Copy the listing out in full. Keep every word as it is.

---------- Material for this exercise ----------

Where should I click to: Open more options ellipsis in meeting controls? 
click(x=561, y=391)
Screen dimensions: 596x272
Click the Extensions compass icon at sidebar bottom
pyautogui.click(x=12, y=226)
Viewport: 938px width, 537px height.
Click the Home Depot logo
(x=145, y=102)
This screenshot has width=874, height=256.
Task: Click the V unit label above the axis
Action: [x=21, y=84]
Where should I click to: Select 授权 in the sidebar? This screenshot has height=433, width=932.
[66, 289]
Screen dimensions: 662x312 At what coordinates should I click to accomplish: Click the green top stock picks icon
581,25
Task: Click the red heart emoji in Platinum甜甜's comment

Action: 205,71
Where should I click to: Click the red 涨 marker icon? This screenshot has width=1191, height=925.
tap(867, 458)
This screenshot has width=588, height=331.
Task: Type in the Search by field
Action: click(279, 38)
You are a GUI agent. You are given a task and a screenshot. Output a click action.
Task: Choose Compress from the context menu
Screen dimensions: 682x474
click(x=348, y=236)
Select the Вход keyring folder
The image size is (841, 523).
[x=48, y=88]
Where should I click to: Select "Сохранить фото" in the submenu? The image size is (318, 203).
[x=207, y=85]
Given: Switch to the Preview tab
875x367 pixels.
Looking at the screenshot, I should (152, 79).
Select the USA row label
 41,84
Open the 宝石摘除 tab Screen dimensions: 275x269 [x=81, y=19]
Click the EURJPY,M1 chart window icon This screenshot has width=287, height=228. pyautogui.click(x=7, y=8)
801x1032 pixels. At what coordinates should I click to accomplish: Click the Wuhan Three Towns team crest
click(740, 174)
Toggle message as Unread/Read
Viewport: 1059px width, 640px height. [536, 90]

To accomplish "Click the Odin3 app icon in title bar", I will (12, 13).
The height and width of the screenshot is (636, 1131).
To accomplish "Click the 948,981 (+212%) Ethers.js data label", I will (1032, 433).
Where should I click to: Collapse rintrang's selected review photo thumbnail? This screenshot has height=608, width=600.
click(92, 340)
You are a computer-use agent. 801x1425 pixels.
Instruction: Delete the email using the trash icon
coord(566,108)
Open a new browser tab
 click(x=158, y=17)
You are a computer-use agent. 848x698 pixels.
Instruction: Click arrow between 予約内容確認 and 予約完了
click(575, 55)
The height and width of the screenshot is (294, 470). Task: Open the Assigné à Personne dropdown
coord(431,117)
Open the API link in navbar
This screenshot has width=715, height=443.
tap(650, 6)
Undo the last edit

----------

## Reply to the task:
Where should I click to: Open more options ellipsis in meeting controls? 
click(x=561, y=391)
Screen dimensions: 596x272
Click the Extensions compass icon at sidebar bottom
pyautogui.click(x=12, y=226)
Viewport: 938px width, 537px height.
Click the Home Depot logo
(x=145, y=102)
This screenshot has width=874, height=256.
Task: Click the V unit label above the axis
Action: [x=21, y=84]
Where should I click to: Select 授权 in the sidebar? This screenshot has height=433, width=932.
[66, 289]
Screen dimensions: 662x312 At what coordinates should I click to accomplish: Click the green top stock picks icon
581,25
Task: Click the red heart emoji in Platinum甜甜's comment

Action: 205,71
Where should I click to: Click the red 涨 marker icon? This screenshot has width=1191, height=925.
tap(867, 458)
This screenshot has width=588, height=331.
Task: Type in the Search by field
Action: click(279, 38)
You are a GUI agent. You are given a task and a screenshot. Output a click action.
Task: Choose Compress from the context menu
Screen dimensions: 682x474
click(x=348, y=236)
Select the Вход keyring folder
The image size is (841, 523).
[x=48, y=88]
Where should I click to: Select "Сохранить фото" in the submenu? The image size is (318, 203).
[x=207, y=85]
Given: Switch to the Preview tab
875x367 pixels.
Looking at the screenshot, I should (152, 79).
Select the USA row label
 41,84
Open the 宝石摘除 tab Screen dimensions: 275x269 [x=81, y=19]
Click the EURJPY,M1 chart window icon This screenshot has width=287, height=228. pyautogui.click(x=7, y=8)
801x1032 pixels. At what coordinates should I click to accomplish: Click the Wuhan Three Towns team crest
click(740, 174)
Toggle message as Unread/Read
Viewport: 1059px width, 640px height. [536, 90]

To accomplish "Click the Odin3 app icon in title bar", I will (12, 13).
The height and width of the screenshot is (636, 1131).
To accomplish "Click the 948,981 (+212%) Ethers.js data label", I will (1032, 433).
Where should I click to: Collapse rintrang's selected review photo thumbnail? This screenshot has height=608, width=600.
click(92, 340)
You are a computer-use agent. 801x1425 pixels.
Instruction: Delete the email using the trash icon
coord(566,108)
Open a new browser tab
 click(x=158, y=17)
You are a computer-use agent. 848x698 pixels.
Instruction: Click arrow between 予約内容確認 and 予約完了
click(575, 55)
The height and width of the screenshot is (294, 470). Task: Open the Assigné à Personne dropdown
coord(431,117)
Open the API link in navbar
This screenshot has width=715, height=443.
tap(650, 6)
Undo the last edit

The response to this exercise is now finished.